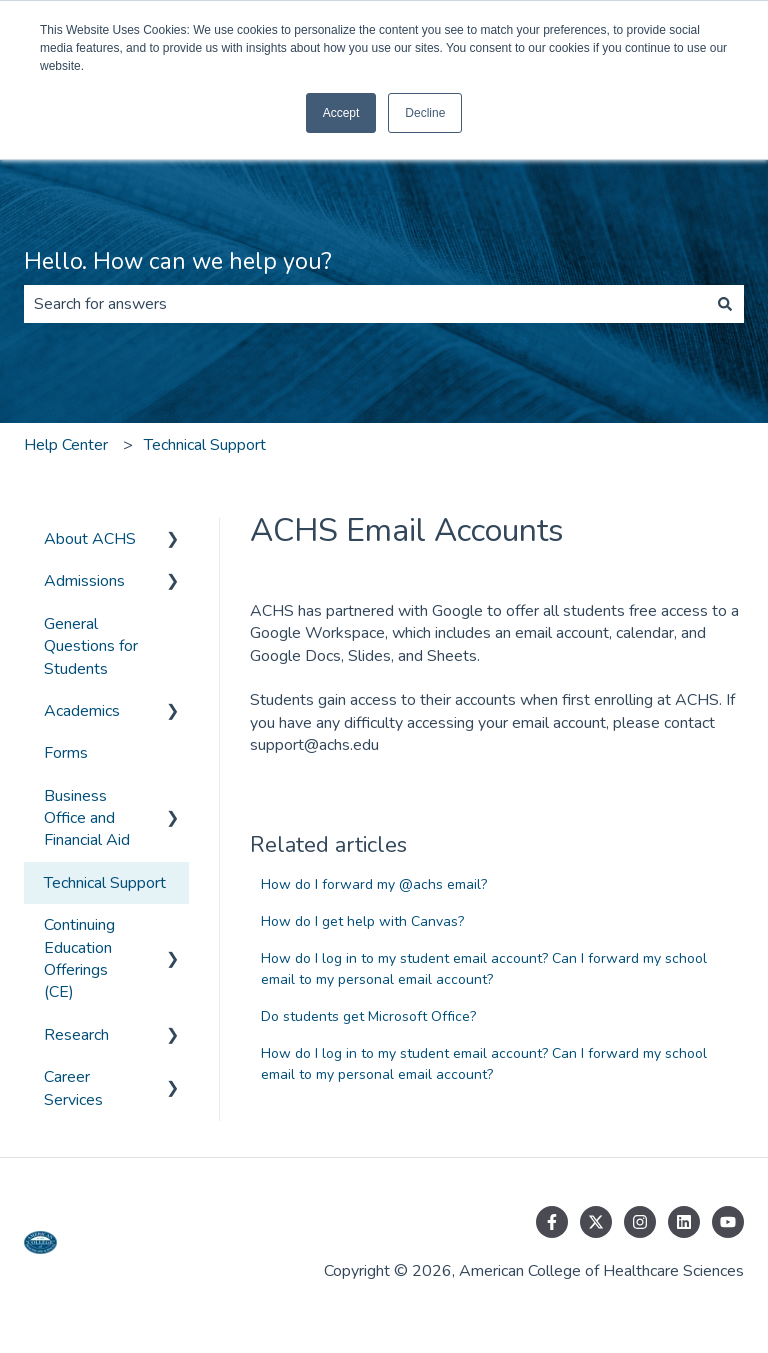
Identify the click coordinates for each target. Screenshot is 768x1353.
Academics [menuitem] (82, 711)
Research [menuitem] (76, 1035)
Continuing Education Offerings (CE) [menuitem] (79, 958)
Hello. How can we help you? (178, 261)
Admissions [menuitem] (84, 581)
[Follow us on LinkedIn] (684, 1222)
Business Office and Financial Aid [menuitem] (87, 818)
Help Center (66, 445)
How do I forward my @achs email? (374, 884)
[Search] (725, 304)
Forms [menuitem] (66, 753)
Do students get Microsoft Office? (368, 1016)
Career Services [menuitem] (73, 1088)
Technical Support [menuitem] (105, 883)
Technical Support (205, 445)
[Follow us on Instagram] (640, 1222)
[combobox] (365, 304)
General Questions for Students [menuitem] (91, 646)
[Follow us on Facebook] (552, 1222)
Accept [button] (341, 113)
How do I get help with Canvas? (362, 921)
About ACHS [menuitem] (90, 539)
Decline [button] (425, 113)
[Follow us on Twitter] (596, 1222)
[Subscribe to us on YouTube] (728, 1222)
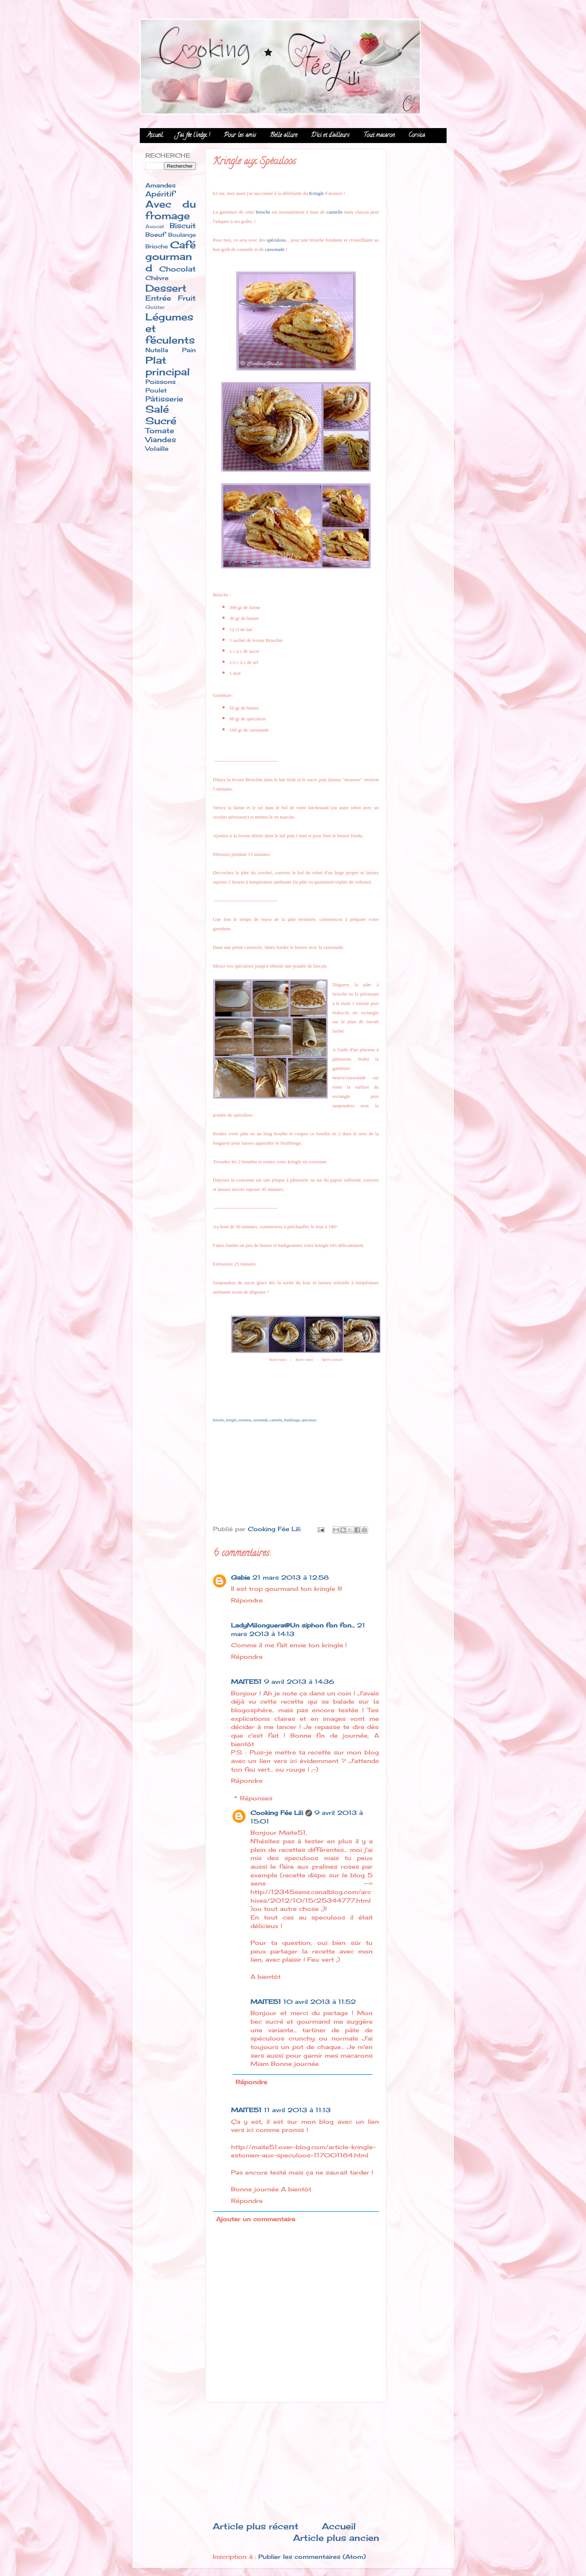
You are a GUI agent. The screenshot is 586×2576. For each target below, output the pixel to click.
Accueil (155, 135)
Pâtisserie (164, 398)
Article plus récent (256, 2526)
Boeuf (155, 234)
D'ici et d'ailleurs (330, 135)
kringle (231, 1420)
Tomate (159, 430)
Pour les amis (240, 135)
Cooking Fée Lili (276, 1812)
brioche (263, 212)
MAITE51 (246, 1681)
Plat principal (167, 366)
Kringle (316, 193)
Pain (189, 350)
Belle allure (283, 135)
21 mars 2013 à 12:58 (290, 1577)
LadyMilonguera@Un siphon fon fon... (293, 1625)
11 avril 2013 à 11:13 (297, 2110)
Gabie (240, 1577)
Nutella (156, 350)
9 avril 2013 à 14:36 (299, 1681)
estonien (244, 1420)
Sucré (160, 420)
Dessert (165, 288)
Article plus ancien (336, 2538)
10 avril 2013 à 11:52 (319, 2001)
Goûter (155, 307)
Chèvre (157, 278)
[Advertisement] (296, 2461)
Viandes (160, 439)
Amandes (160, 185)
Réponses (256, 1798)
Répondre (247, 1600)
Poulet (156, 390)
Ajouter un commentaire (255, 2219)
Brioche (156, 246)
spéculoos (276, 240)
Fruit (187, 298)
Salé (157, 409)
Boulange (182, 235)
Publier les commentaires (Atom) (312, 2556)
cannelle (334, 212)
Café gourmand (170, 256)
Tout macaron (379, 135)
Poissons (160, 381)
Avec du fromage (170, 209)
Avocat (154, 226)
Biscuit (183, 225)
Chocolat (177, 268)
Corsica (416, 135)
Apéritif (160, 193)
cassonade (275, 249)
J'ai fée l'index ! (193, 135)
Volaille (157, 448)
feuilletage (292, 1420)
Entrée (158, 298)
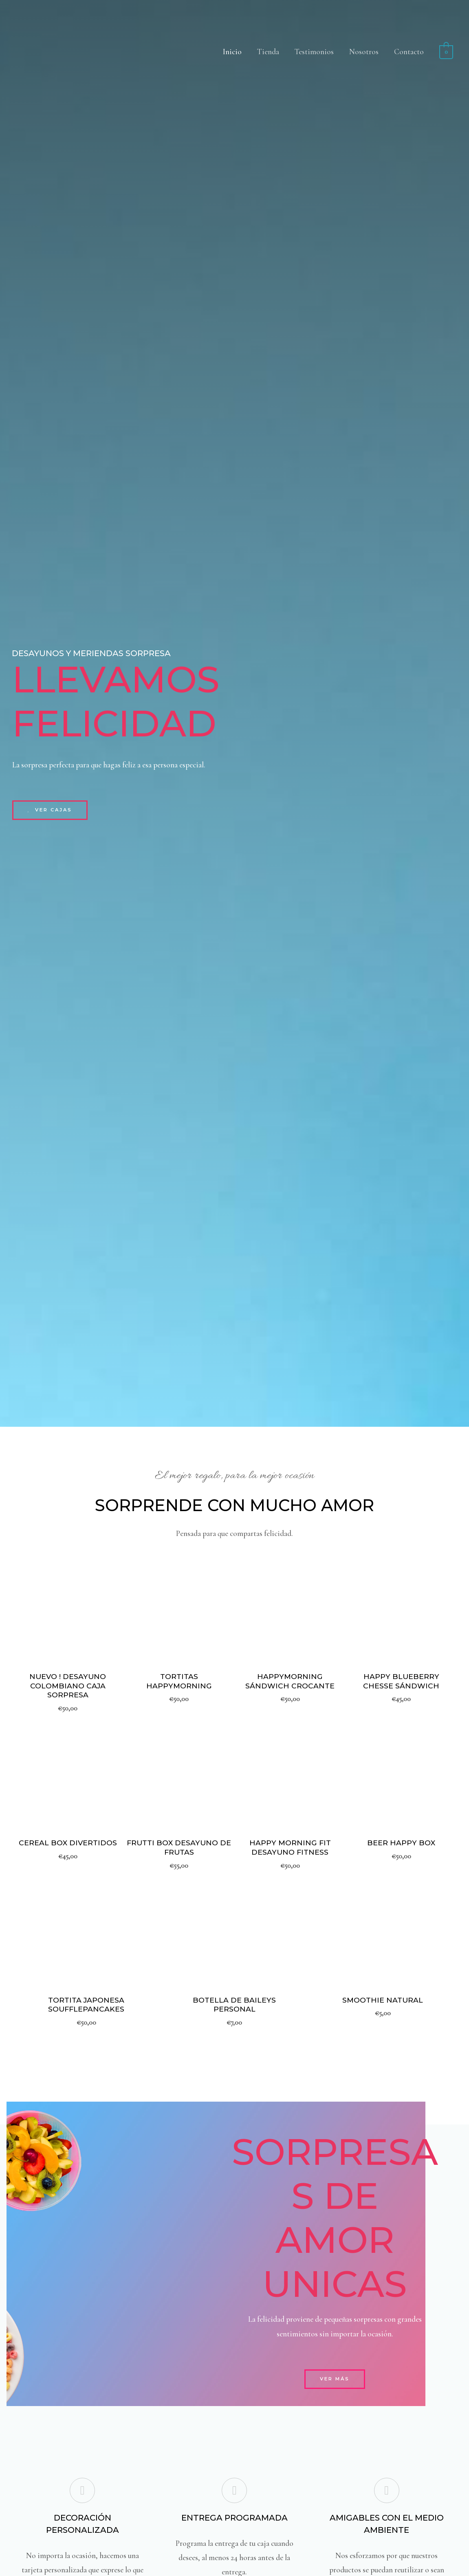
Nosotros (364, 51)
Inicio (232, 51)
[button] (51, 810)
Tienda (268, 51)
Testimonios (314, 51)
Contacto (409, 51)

WHAT YOU ARE ASKED TO DO
Could you transcribe every line of the items above character for character, leaving out the pictures?

EXERCISE RESULT
Identify the click coordinates for each target. Screenshot is 768x1353.
Academics [menuitem] (82, 711)
Research [menuitem] (76, 1035)
Continuing Education Offerings (CE) [menuitem] (79, 958)
Hello. How can we help you? (178, 261)
Admissions [menuitem] (84, 581)
[Follow us on LinkedIn] (684, 1222)
Business Office and Financial Aid [menuitem] (87, 818)
Help Center (66, 445)
How do I forward my @achs email? (374, 884)
[Search] (725, 304)
Forms [menuitem] (66, 753)
Do students get Microsoft Office? (368, 1016)
Career Services [menuitem] (73, 1088)
Technical Support [menuitem] (105, 883)
Technical Support (205, 445)
[Follow us on Instagram] (640, 1222)
[combobox] (365, 304)
General Questions for Students [menuitem] (91, 646)
[Follow us on Facebook] (552, 1222)
Accept [button] (341, 113)
How do I get help with Canvas? (362, 921)
About ACHS [menuitem] (90, 539)
Decline [button] (425, 113)
[Follow us on Twitter] (596, 1222)
[Subscribe to us on YouTube] (728, 1222)
You are a GUI agent. The screenshot is 586×2576. For each target below, output the pixel to click.
Accueil (155, 135)
Pâtisserie (164, 398)
Article plus récent (256, 2526)
Boeuf (155, 234)
D'ici et d'ailleurs (330, 135)
kringle (231, 1420)
Tomate (159, 430)
Pour les amis (240, 135)
Cooking Fée Lili (276, 1812)
brioche (263, 212)
MAITE51 (246, 1681)
Plat principal (167, 366)
Kringle (316, 193)
Pain (189, 350)
Belle allure (283, 135)
21 mars 2013 à 12:58 (290, 1577)
LadyMilonguera@Un siphon fon fon... (293, 1625)
11 avril 2013 à 11:13 (297, 2110)
Gabie (240, 1577)
Nutella (156, 350)
9 avril 2013 à 14:36 (299, 1681)
estonien (244, 1420)
Sucré (160, 420)
Dessert (165, 288)
Article plus ancien (336, 2538)
10 avril 2013 à 11:52 (319, 2001)
Goûter (155, 307)
Chèvre (157, 278)
[Advertisement] (296, 2461)
Viandes (160, 439)
Amandes (160, 185)
Réponses (256, 1798)
Répondre (247, 1600)
Poulet (156, 390)
Ajouter un commentaire (255, 2219)
Brioche (156, 246)
spéculoos (276, 240)
Fruit (187, 298)
Salé (157, 409)
Boulange (182, 235)
Publier les commentaires (Atom) (312, 2556)
cannelle (334, 212)
Café gourmand (170, 256)
Tout macaron (379, 135)
Poissons (160, 381)
Avec du fromage (170, 209)
Avocat (154, 226)
Biscuit (183, 225)
Chocolat (177, 268)
Corsica (416, 135)
Apéritif (160, 193)
cassonade (275, 249)
J'ai fée l'index ! (193, 135)
Volaille (157, 448)
feuilletage (292, 1420)
Entrée (158, 298)
Nosotros (364, 51)
Inicio (232, 51)
[button] (51, 810)
Tienda (268, 51)
Testimonios (314, 51)
Contacto (409, 51)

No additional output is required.